I.Dünya Savaşı sonucu yapılan Mondros Antlaşması gereği paylaşılan Anadolu toprağı içinde Çukurova bölgesi Fransızların payına düşmüştü.
Halk perişan, şaşkın, çaresiz, yoksuldu.
Savaşa katılanların büyük kısmı evlerine dönememişti. Çoğu ya şehit düşmüş ya da esir alınmışlardı.
11 Aralık 1918’de Fransızlar Dörtyol’a girdiler. Ermeni milisleri öndeydi.
Girdikleri yeri yağmalıyor, karşı koyanı ya öldürüyor ya da tutuklanıyor, işkence ediliyor, kadınlar tecavüze uğruyordu.

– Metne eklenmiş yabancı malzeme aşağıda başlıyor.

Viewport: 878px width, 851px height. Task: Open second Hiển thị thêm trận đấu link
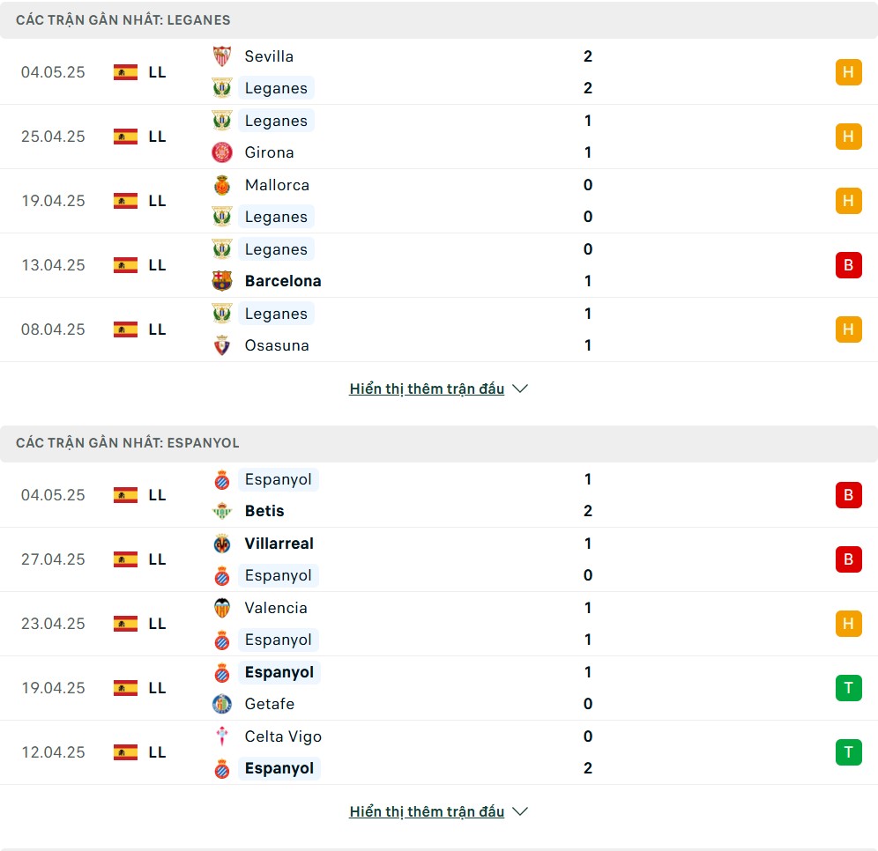pos(427,812)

Fransızlar Dörtyol’un içinde herhangi bir direnişle karşılaşmamışlar, kasabayı teslim almışlardı. Elini kolunu sallaya sallaya köylere yöneldiler. Özerli’yi geçip, Karakise köyüne girdiler. Köy, Amanos dağlarının eteklerinde bir köydü. Köy boştu. Köylüler, sıranın kendilerine geleceğini anlayınca silahlarını, kesici aletlerini, yiyeceklerini alarak ailece dağlara çekilmişlerdi. Silahlı grup pusudaydı. Köyün boş olması, Fransız askerlerini ve Ermeni güçlerini daha da rahatlatmış, köyün arkasına dağın eteklerine doğru yöneldiler. Dereyi geçip ilerlerken, pusuda bulunan köylüler atış menziline girdiklerini görünce Mehmet Çavuş tetiğe bastı. Böylesi bir karşı koyuş şaşkına çevirince, Fransız güçleri de silahla karşılık verdiler. Uzunca çatışma yaşandı. Fransızlar baktı olacak değil, geri çekilerek Dörtyol’a döndüler. On beş ölü vermişlerdi. Köylülerden de şehit vardı.
Bu direniş, Mehmet Çavuş önderliğinde Anadolu toprakları sahipsiz değildir diyerek halkın karşı koyuşudur, bağımsızlık direnişidir.
Anadolu işgaline karşı emperyalizme atılan İlk Kurşun’dur.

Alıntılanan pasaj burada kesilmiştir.